Approach this topic by modeling how to read against the grain: pause at moments of linguistic tension and ask what power structures these choices reveal. Avoid reducing texts to simple 'colonizer vs. colonized' narratives; instead, highlight hybridity and internalized colonialism. Research shows students grasp post-colonial theory best when they test it against their own experiences with identity and language.

Successful learning looks like students connecting historical and contemporary examples through close reading, using evidence to discuss subtle forms of resistance, and articulating how language constructs cultural identity.

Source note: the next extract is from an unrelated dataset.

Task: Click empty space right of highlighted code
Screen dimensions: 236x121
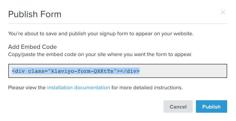Action: tap(182, 71)
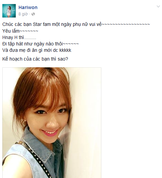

Their discussions should reveal layered interpretations rather than simplified binaries.


Watch Out for These Misconceptions

  • During Jigsaw Reading, watch for students who treat post-colonial literature as purely historical, skipping connections to current contexts.

    After assigning each jigsaw group a text set, ask them to add a modern parallel to their summary and present it during the expert phase. This forces students to see narrative reclamation as an ongoing practice.

  • During Fishbowl Debate, students may assume resistance must be overt or violent, dismissing subtler forms.

    Provide the Fishbowl with a list of linguistic strategies (irony, code-switching, silence) and require debaters to cite specific examples from their texts to support their claims.

  • During Paired Annotation, students may believe colonial narratives are objective while post-colonial ones are biased.

    Have pairs annotate one passage from a colonial text and one from a post-colonial text side by side, then write a comparison paragraph identifying bias in both. This reveals the constructed nature of all narratives.